Supplementary Figures S1: Activity of combined treatment with venetoclax and GDC-0980 in human AML cells. Supplementary Figures S1: Synergistic interaction between venetoclax and GDC-0980 using median dose effect analysis. Supplementary Figures S3: Effects of venetoclax/GDC-0980 on PI3K/AKT/mTOR pathway activity and BCL-2 members expression. Supplementary Figure S4: Mutation analysis of primary AML specimens using targeted next-generation sequencing. Supplementary Figure S5. Combined treatment with venetoclax/GDC-0980 or taselisib exhibits potent in vivo anti-AML activity without significant toxicity Supplementary Figure S6. BIM is not required for BAX activation by venetoclax or venetoclax/GDC-0980, and Mcl-1 downregulation plays a significant functional role in venetoclax/GDC-0980 lethality. Supplementary Figure S7. Mitochondrial BAX translocation in venetoclax-resistant MV4-11 cells following combined treatment
ARTICLE ABSTRACT
Inhibitors targeting BCL-2 apoptotic proteins have significant potential for the treatment of acute myeloid leukemia (AML); however, complete responses are observed in only 20% of patients, suggesting that targeting BCL-2 alone is insufficient to yield durable responses. Here, we assessed the efficacy of coadministration of the PI3K/mTOR inhibitor GDC-0980 or the p110β-sparing PI3K inhibitor taselisib with the selective BCL-2 antagonist venetoclax in AML cells. Tetracycline-inducible downregulation of BCL-2 significantly sensitized MV4-11 and MOLM-13 AML cells to PI3K inhibition. Venetoclax/GDC-0980 coadministration induced rapid and pronounced BAX mitochondrial translocation, cytochrome c release, and apoptosis in various AML cell lines in association with AKT/mTOR inactivation and MCL-1 downregulation; ectopic expression of MCL-1 significantly protected cells from this regimen.
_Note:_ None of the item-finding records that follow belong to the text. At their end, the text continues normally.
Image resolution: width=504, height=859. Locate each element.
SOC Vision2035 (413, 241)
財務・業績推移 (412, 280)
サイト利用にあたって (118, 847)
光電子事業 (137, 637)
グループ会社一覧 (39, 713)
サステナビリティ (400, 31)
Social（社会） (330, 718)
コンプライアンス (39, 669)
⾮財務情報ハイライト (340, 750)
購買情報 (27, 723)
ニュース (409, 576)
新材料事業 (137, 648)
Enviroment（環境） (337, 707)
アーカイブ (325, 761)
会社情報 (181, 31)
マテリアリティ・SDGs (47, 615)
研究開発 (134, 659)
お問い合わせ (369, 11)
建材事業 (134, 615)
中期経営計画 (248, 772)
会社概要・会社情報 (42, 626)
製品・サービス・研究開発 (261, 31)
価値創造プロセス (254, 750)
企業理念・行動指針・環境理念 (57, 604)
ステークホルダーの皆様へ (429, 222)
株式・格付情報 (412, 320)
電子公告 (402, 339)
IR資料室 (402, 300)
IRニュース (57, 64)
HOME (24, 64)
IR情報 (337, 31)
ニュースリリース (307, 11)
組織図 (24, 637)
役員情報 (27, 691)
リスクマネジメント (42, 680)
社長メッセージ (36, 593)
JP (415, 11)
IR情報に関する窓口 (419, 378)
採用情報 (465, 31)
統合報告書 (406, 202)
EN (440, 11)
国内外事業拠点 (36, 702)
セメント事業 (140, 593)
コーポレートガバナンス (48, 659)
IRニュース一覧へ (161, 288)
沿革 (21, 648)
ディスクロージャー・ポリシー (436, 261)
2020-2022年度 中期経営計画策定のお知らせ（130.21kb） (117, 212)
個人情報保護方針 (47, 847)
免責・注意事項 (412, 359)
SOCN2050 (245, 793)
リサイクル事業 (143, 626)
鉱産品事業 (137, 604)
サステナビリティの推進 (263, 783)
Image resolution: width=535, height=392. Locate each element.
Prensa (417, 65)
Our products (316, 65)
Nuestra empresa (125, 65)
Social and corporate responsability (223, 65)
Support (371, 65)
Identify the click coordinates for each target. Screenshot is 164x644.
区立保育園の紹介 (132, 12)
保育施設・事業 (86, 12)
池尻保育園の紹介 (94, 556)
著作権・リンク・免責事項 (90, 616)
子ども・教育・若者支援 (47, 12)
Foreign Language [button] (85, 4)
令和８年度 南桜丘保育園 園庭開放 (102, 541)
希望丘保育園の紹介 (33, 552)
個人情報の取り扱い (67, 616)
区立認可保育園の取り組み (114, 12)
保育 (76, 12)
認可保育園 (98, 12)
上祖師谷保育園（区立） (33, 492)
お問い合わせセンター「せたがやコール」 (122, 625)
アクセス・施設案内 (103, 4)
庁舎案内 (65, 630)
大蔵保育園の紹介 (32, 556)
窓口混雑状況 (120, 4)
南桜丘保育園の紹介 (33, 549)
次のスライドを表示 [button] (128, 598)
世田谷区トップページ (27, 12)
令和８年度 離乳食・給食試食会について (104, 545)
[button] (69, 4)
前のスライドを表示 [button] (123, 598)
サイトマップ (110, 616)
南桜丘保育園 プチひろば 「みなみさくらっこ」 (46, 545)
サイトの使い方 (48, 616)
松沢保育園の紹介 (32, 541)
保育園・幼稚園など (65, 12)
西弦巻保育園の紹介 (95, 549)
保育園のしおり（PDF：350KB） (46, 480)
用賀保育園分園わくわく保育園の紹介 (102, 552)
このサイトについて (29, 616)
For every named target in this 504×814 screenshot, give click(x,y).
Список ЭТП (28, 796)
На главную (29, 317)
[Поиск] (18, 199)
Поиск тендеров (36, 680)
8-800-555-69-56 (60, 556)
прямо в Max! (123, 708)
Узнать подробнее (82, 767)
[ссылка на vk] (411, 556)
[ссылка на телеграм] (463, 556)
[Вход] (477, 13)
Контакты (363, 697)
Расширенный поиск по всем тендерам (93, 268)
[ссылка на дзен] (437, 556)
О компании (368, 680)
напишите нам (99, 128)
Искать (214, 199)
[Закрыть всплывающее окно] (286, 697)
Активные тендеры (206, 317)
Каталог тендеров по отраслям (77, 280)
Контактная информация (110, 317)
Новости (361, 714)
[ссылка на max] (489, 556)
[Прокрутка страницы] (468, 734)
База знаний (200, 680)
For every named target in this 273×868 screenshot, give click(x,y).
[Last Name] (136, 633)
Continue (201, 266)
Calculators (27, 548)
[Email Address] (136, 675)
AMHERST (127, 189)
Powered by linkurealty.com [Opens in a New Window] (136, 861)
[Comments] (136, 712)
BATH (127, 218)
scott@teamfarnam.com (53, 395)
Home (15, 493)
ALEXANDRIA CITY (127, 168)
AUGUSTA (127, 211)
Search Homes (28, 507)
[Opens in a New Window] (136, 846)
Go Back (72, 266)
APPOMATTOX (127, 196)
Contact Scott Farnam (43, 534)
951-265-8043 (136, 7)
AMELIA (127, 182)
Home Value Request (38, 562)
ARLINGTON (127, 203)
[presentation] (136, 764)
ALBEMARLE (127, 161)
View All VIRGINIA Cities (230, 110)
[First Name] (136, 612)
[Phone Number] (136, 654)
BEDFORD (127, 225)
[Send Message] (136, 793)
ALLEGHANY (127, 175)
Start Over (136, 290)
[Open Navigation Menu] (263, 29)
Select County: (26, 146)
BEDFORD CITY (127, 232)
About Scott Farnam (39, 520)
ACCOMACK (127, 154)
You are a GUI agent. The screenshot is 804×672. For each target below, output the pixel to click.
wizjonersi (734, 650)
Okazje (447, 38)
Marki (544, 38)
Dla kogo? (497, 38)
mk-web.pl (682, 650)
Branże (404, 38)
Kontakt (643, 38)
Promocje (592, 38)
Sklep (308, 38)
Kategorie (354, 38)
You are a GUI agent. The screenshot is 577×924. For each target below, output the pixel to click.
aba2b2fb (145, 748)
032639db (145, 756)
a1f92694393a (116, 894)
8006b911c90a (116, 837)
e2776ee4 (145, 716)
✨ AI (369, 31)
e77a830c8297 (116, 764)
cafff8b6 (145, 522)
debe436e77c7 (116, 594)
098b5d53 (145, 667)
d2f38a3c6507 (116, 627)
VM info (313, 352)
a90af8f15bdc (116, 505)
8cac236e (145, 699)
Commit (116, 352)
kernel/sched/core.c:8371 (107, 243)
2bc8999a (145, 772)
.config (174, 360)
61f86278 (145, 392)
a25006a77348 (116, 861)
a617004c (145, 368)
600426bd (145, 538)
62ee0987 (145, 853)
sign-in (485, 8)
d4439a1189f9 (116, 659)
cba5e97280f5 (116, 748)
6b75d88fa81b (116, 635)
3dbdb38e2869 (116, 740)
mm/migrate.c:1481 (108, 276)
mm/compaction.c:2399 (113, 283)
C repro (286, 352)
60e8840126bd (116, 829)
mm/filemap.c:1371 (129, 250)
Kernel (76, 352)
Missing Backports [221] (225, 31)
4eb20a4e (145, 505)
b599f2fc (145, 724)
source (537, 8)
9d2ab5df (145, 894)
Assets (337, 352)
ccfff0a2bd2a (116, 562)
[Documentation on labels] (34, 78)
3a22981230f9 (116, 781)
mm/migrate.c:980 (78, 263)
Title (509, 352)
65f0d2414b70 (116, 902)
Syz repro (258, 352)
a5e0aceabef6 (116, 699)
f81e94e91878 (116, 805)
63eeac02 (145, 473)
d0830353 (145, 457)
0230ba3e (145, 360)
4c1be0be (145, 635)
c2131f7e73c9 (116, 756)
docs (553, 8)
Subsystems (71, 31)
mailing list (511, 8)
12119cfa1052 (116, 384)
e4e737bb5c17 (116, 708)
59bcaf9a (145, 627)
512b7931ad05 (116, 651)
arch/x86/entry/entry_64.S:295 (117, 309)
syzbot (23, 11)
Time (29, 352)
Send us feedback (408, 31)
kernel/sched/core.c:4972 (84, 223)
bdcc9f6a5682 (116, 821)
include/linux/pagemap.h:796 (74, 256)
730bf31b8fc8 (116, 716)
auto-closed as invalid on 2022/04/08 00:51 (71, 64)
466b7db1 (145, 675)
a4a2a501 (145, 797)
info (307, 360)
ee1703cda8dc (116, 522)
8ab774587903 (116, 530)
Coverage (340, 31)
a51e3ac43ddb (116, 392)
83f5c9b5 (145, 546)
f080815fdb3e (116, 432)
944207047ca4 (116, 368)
Combined treatment was also effective against primary AML blasts from 17 patients, including those bearing various genetic abnormalities. Venetoclax/GDC-0980 markedly induced apoptosis in primitive CD34+/38−/123+ AML cell populations but not in normal hematopoietic progenitor CD34+ cells. The regimen was also active against AML cells displaying intrinsic or acquired venetoclax resistance or tumor microenvironment–associated resistance. Either combinatorial treatment markedly reduced AML growth and prolonged survival in a systemic AML xenograft mouse model and diminished AML growth in two patient-derived xenograft models. Venetoclax/GDC-0980 activity was partially diminished in BAK−/− cells and failed to induce apoptosis in BAX−/− and BAX−/−BAK−/− cells, whereas BIM−/− cells were fully sensitive. Similar results were observed with venetoclax alone in in vitro and in vivo systemic xenograft models. Collectively, these studies demonstrate that venetoclax/GDC-0980 exhibits potent anti-AML activity primarily through BAX and, to a lesser extent, BAK. These findings argue that dual BCL-2 and PI3K inhibition warrants further evaluation in AML.Significance: Combined treatment with clinically relevant PI3K and BCL-2 inhibitors may prove effective in the treatment of acute myeloid leukemia. Cancer Res; 78(11); 3075–86. ©2018 AACR.